At some point in history there had to be one initial crucial step that separated humans from the other animals in our journey to becoming the dominant species on this planet. I will call that point the beginning of science and label it by humans ability to control fire.
Sometime in our ancestor’s very ancient past, and certainly by 400,000 years ago, fire came under human control. Fire was beneficial for a variety of novel reasons including providing protection from predators, warmth allowing for people to live in colder regions, tool making, ceremonial usage, the ability to see at night time, and the ability to cook food.
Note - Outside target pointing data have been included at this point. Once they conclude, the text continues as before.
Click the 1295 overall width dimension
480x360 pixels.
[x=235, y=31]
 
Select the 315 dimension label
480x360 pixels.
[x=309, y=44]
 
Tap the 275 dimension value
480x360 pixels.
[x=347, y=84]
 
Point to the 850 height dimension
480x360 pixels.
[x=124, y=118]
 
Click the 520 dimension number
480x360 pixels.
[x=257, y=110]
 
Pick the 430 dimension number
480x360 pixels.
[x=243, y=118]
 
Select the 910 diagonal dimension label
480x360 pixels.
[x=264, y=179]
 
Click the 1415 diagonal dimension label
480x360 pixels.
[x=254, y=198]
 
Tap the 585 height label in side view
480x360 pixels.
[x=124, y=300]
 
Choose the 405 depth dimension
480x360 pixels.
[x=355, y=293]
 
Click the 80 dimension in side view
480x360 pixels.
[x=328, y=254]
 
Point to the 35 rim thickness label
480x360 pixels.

Cooking food may have been a significant step in leading humans to the top of the food chain and even to increasing brain size, although hominid brain size was increasing before cooked food became common in early humans. In any case, what is indisputable is that cooking food killed the parasites that infested food, allowing for easier digestion. This enabled humans to make due with smaller teeth and shorter intestines. It is hypothesized that a smaller intestine was the factor in allowing for a larger, jumbo brain of sapiens and Neanderthals, since both the brain and the digestive tract are two are the largest energy consuming organ systems in the body. By shortening the digestive tract it enabled the energy economy of the body to devote more resources to a jumbo human brain.
The campsite is also believed to have functioned as a “nest” for our ancestors and therefore played a pivotal role in the evolution of our sociability. All animals that exhibit sociability have a nest, which allow for a common place for the species to gather and stay at.